シンポジウムには、コンピュータ、半導体、ナノエレクトロニクス関連をはじめとする幅広い分野の大学、企業、関連機関の研究者のみならず、経営戦略、企画、特許部門などから115名が参加した。
今後クラウドにはいたるところにエレクトロニクス・光技術が組み込まれ、またその末端にはセンサネットワークが張り巡らされ、最先端はいよいよ生態系へ入り込んでいくであろう。農業をはじめとする第一次産業はその入り口である。ここから産まれる多種多様大量な情報とその意味理解に基づくActionにより、社会・生活に変革がもたらされる。この情報化の力を得て第1次産業も高度かつスマートに変貌していくであろうことを強く感じることができた。
主催者のグループが専門とする半導体集積回路技術とその関連産業は変革期のまっただ中にある。微細化、高性能化だけでは生き残ることも、進化することもできない。

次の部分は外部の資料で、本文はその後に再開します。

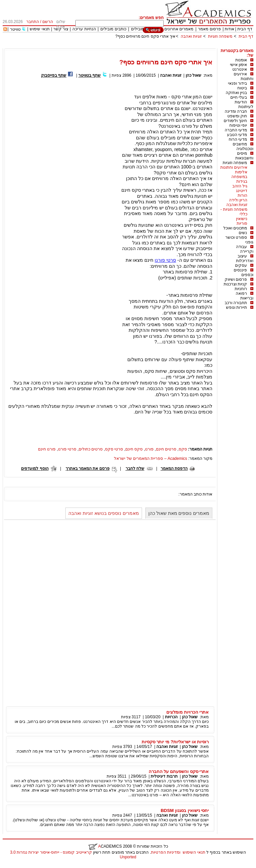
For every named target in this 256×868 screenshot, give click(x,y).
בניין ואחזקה (236, 93)
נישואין (242, 219)
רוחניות (241, 289)
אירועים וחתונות (244, 76)
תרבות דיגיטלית (164, 776)
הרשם (47, 22)
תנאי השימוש (194, 852)
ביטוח (242, 88)
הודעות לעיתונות (244, 104)
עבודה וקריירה (245, 249)
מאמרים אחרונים (179, 29)
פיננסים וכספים (244, 272)
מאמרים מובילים (145, 29)
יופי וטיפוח (238, 125)
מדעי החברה (236, 130)
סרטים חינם (166, 449)
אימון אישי (238, 65)
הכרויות (171, 717)
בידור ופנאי (237, 83)
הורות (243, 195)
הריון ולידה (238, 200)
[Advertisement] (132, 46)
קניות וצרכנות (235, 284)
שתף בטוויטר (90, 75)
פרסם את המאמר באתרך (88, 468)
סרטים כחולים (91, 449)
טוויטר (15, 29)
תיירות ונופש (236, 307)
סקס (183, 449)
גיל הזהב (240, 186)
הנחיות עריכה (84, 29)
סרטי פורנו (165, 260)
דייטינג (242, 191)
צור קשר (61, 29)
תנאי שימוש (39, 29)
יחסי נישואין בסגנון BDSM (185, 810)
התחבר (33, 22)
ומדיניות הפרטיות (165, 852)
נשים (243, 233)
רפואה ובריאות (245, 296)
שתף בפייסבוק (54, 75)
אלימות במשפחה (239, 174)
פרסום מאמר (209, 29)
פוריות (242, 223)
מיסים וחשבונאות (244, 156)
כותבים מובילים (113, 29)
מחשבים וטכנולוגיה (243, 146)
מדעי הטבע (237, 135)
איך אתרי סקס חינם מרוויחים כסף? (145, 36)
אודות (229, 29)
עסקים (241, 266)
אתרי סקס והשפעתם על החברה (179, 771)
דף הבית (245, 29)
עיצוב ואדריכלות (245, 258)
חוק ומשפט (237, 116)
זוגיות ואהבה (191, 36)
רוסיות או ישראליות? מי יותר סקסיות (175, 742)
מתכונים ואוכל (235, 228)
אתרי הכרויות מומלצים (187, 712)
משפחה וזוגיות (220, 36)
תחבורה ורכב (236, 303)
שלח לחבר (135, 468)
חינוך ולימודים (235, 121)
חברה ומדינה (236, 111)
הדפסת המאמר (174, 468)
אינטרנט (239, 69)
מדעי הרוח (238, 140)
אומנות (241, 60)
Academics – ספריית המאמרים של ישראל (150, 459)
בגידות (242, 181)
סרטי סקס (114, 449)
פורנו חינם (47, 449)
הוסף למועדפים (34, 468)
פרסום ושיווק (236, 279)
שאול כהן (193, 75)
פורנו (149, 449)
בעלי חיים (238, 97)
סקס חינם (134, 449)
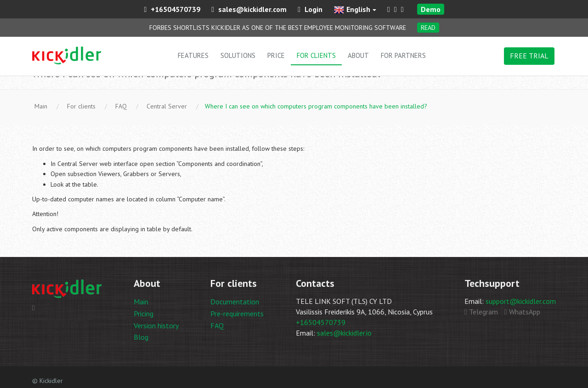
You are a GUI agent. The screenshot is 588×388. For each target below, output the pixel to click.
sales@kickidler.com (249, 9)
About (358, 55)
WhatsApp (522, 312)
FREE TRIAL (529, 56)
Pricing (143, 314)
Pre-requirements (237, 314)
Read (428, 28)
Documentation (235, 302)
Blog (141, 337)
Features (193, 55)
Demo (430, 9)
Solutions (238, 55)
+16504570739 (172, 9)
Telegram (481, 312)
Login (310, 9)
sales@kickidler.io (344, 333)
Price (276, 55)
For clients (316, 55)
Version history (156, 325)
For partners (403, 55)
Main (141, 302)
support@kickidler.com (520, 301)
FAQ (217, 325)
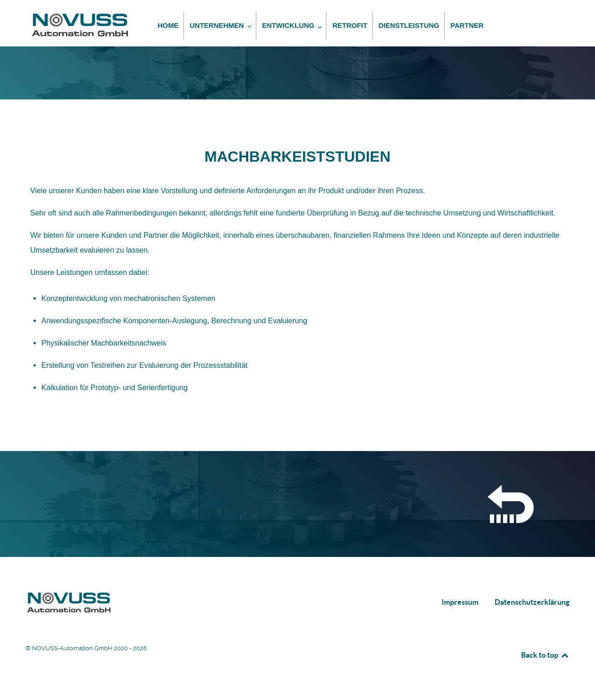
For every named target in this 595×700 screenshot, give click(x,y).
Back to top (545, 655)
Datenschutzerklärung (532, 602)
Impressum (460, 602)
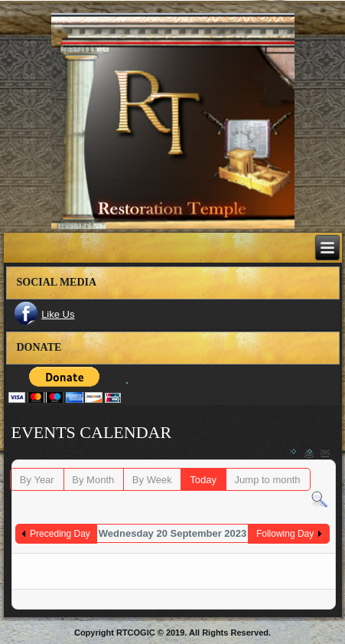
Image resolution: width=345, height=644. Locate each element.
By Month (93, 479)
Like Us (57, 314)
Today (203, 479)
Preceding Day (60, 534)
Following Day (285, 534)
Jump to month (268, 479)
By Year (37, 479)
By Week (152, 479)
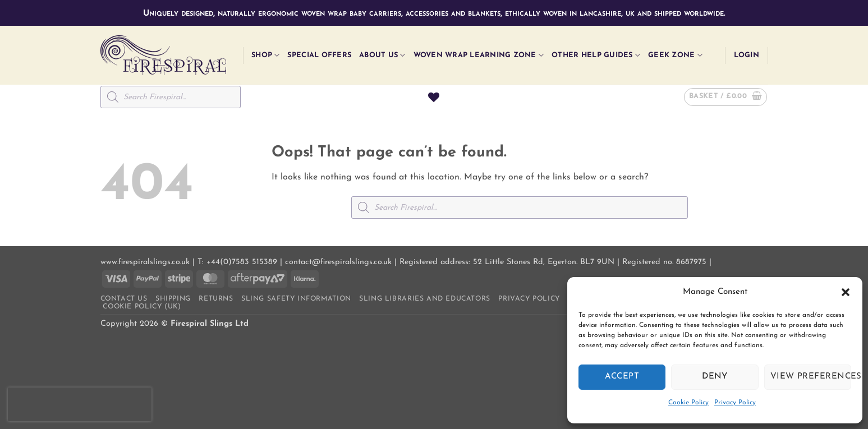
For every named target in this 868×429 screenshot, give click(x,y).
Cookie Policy (688, 403)
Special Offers (319, 55)
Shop (265, 55)
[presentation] (80, 404)
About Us (382, 55)
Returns (215, 299)
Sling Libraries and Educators (425, 299)
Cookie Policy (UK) (141, 307)
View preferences (811, 376)
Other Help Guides (596, 55)
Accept (622, 376)
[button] (846, 292)
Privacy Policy (735, 403)
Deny (715, 376)
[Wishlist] (434, 97)
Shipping (173, 299)
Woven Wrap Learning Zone (479, 55)
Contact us (124, 299)
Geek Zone (675, 55)
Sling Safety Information (296, 299)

単に設計して作るだけではなく、出口やアプリ、或いはソリューションを創り出すことを念頭に、精密工学研究所と異種機能集積研究センター(ICE Cube Center)が、“IoE・ビッグデータ時代の第1次産業の知識産業化を目指して”をテーマに、このシンポジウムを開催したことは非常に意義のあるものであった。